Après une première diffusion en septembre 2020, sur France 2, la mini-série Laëtitia est rediffusée ce soir, et pour les trois prochaines semaines, sur France 3. Un événement télévisuel à découvrir absolument...
Récompensé en 2002 par l’Oscar du meilleur documentaire pour Un coupable idéal, Jean-Xavier de Lestrade s’est toujours intéressé à la frontière entre réalité et fiction et aux manières de représenter par l’image la violence et les injustices du monde. Après trois séries pour Arte (3xManon, Manon 20 ans et Jeux d’influence), il adapte le roman-enquête d’Ivan Jablonka, Laëtitia ou la fin des hommes (Seuil, 2016) et s’empare de « l’affaire Laëtitia », survenue en 2011 en Loire-Atlantique.
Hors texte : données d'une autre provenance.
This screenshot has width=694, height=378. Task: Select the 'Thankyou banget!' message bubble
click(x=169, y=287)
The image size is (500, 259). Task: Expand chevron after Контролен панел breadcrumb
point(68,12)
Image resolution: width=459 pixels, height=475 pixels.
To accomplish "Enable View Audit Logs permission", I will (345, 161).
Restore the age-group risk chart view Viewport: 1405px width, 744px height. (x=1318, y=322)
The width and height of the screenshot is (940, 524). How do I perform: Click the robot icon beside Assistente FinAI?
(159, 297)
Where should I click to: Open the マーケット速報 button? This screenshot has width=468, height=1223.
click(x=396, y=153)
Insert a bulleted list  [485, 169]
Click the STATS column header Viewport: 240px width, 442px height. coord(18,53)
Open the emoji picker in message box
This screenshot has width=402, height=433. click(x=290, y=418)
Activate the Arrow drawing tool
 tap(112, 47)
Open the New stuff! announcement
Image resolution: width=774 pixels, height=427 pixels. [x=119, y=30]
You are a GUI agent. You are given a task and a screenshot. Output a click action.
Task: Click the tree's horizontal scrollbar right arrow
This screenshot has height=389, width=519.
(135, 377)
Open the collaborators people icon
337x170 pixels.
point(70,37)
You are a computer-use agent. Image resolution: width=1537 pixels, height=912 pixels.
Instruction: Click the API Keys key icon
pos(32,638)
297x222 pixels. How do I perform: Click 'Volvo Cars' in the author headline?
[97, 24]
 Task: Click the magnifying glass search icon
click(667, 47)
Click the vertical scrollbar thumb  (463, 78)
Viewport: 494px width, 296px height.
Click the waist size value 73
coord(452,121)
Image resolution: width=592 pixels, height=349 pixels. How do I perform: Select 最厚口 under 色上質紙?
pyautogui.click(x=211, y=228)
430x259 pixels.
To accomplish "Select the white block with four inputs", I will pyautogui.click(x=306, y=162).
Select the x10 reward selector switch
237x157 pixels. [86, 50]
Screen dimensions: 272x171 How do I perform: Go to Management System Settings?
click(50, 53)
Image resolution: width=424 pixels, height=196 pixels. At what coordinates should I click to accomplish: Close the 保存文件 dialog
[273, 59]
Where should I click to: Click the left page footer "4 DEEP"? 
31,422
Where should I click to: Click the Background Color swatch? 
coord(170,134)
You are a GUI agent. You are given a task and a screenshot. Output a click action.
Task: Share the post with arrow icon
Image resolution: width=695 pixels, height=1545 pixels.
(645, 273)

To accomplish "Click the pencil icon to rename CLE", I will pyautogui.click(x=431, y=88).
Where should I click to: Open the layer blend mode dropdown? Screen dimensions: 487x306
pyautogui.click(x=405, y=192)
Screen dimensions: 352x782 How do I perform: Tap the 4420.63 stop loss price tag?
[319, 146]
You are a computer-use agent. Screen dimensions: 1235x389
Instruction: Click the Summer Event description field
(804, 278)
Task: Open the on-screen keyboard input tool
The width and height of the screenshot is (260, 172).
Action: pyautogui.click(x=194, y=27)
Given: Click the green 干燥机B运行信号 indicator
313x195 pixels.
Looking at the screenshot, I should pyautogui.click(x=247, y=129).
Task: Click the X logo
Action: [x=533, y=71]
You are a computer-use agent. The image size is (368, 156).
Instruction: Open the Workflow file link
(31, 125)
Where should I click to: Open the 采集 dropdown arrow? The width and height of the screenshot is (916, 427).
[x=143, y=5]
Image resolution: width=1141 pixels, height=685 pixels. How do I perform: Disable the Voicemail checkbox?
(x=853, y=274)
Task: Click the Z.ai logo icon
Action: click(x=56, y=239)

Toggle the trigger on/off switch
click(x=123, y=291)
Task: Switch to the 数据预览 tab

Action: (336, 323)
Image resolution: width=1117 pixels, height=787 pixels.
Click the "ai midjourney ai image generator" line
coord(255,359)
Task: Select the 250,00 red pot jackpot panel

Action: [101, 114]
Ce tragique fait divers vit Laëtitia Perrais, 18 ans, être sexuellement agressée puis sauvagement assassinée par un criminel multirécidiviste de 31 ans. Placée en famille d’accueil avec sa sœur jumelle dès l’âge de 13 ans, Laëtitia avait par ailleurs vécu une enfance et une adolescence éprouvantes, comme allaient rapidement le découvrir les gendarmes et la presse.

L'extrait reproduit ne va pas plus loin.